PLC Security

After reminding everyone of the Sept 18th deadline for the S4 Call For Papers earlier today, I thought it would be a good time to provide some details on the Digital Bond paper that will be presented at S4. We are calling Project Basecamp. The Basecamp presentation will cover the summary results across all of the tested PLC’s, and then the successful and unsuccessful attack methodologies, the most common vulnerabilities, and the most serious vulnerabilities.

The purpose of Project Basecamp is to assess the security of a set of popular industrial control system (ICS) field devices with an Ethernet interface for a common set of vulnerabilities. A field device is typically a PLC, RTU, IED or communication gateway.


The recent Stuxnet and Beresford vulnerabilities have shown that Siemens S7 PLC has serious security vulnerabilities. The communication protocol for both operation and programming can be compromised. The PLC failed when sent malformed packets. A debugging backdoor and Easter egg were found indicating a poor security development lifecycle.

Some in the ICS security community have said this is unfair to Siemens and that all field devices have similar security problems. Project Basecamp will test that hypothesis and raise awareness of the significance and impact of the problem if the hypothesis is true.

Digital Bond will provide a team of skilled in ICS and IT security professionals with a PLC to assess, coordinate the results, and present them in a paper at S4. We will perform testing on at least two of the devices internally.

PLC’s To Be Tested

The identity of the PLC’s and other field devices will not be revealed to the public until the paper is presented at S4 in January 2012. At least six devices will be included in Project Basecamp. These six devices are popular, widely deployed devices. We will include the Siemens S7 series in the paper as a comparison, although no new work will be done on this device.

Test Categories

Basecamp has identified eight PLC vulnerability categories for each researcher to pursue, and each researcher is committing to spending at least 40 hours attacking the device. Of course, the researcher is free to pursue other avenues, and if another attack category is identified it will be added. For example, if an attacker finds a new attack methodology we may ask the other researchers to attempt it on their assigned PLC.

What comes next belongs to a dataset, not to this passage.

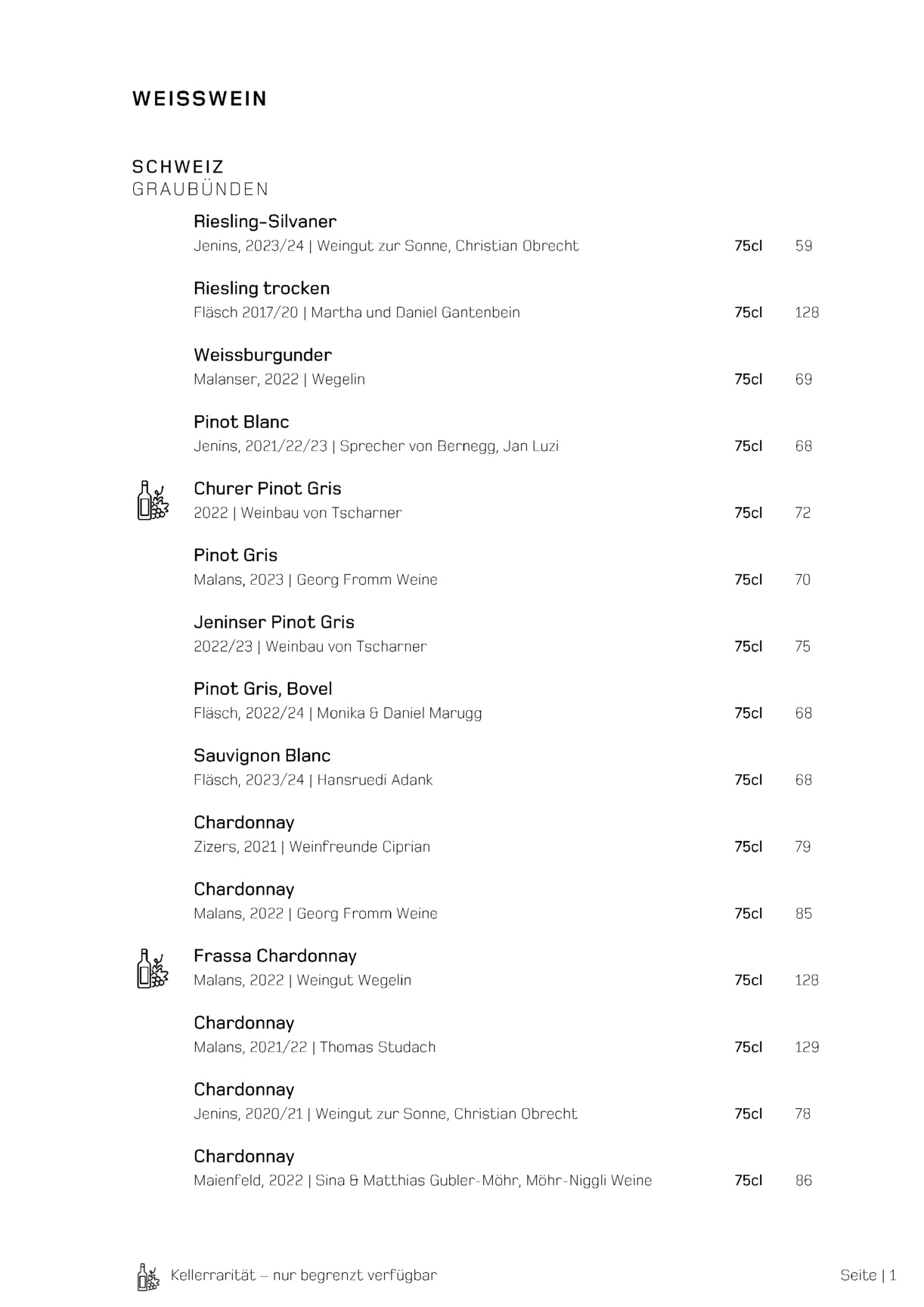Click the price 129 for Studach Chardonnay
Image resolution: width=924 pixels, height=1307 pixels.
807,1048
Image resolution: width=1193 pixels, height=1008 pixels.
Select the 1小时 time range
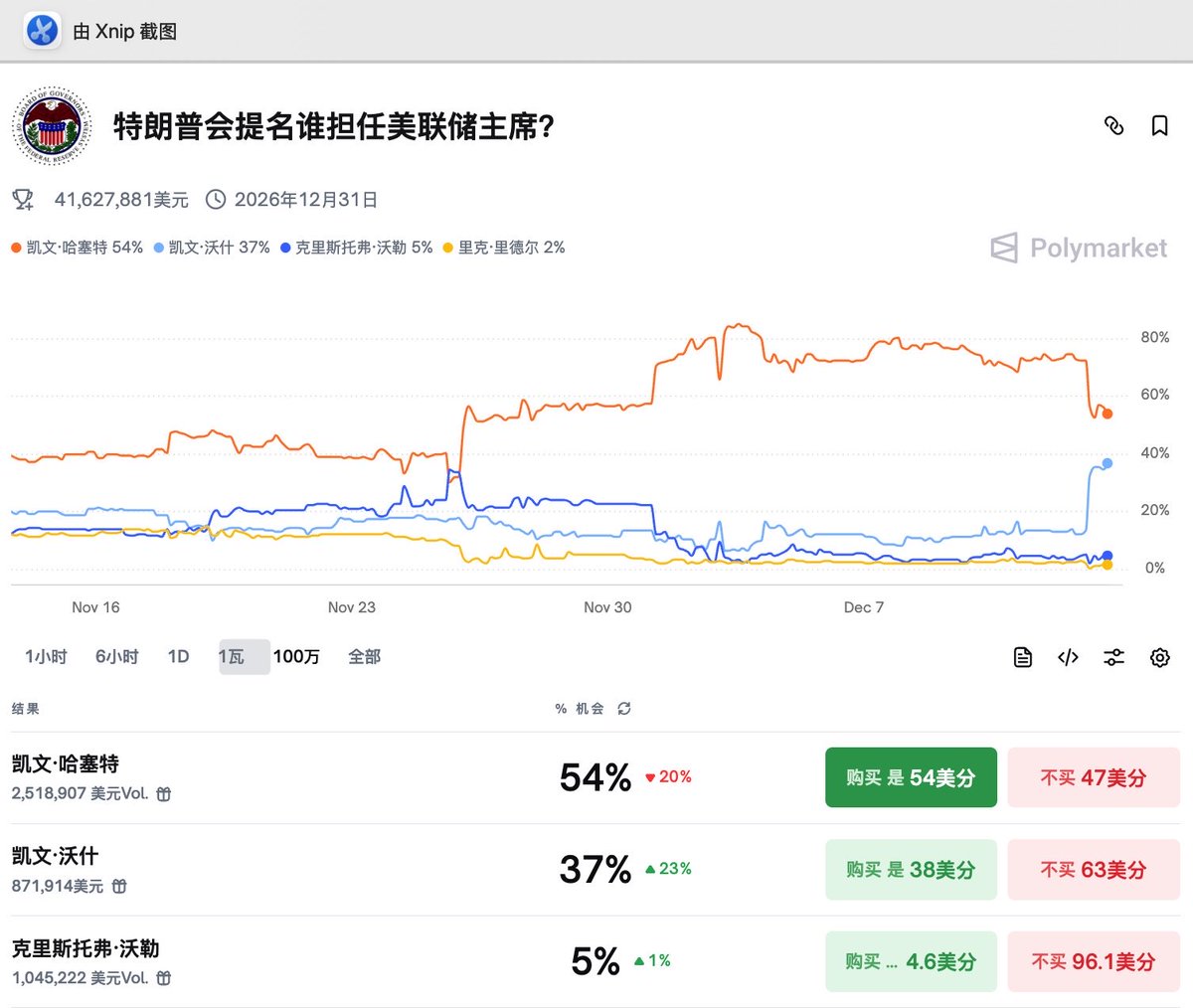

The time tracking is key because we want to include that as well as the cost and skill set of the researcher in the paper to help define the resources required to develop an attack.

S4 Paper and Presentation

The S4 presentation will actually be a two-part presentation. Part I will cover the project methodology and summary results. Part II will cover the most successful and most innovative attacks with demonstrations and details. We will avoid the flashing lights for the S4 audience, but focus more on how the device is altered internally.

It is an exciting project, and we already have Digital Bond and two outside researchers on it. We will announce the entire Basecamp team on October 3rd.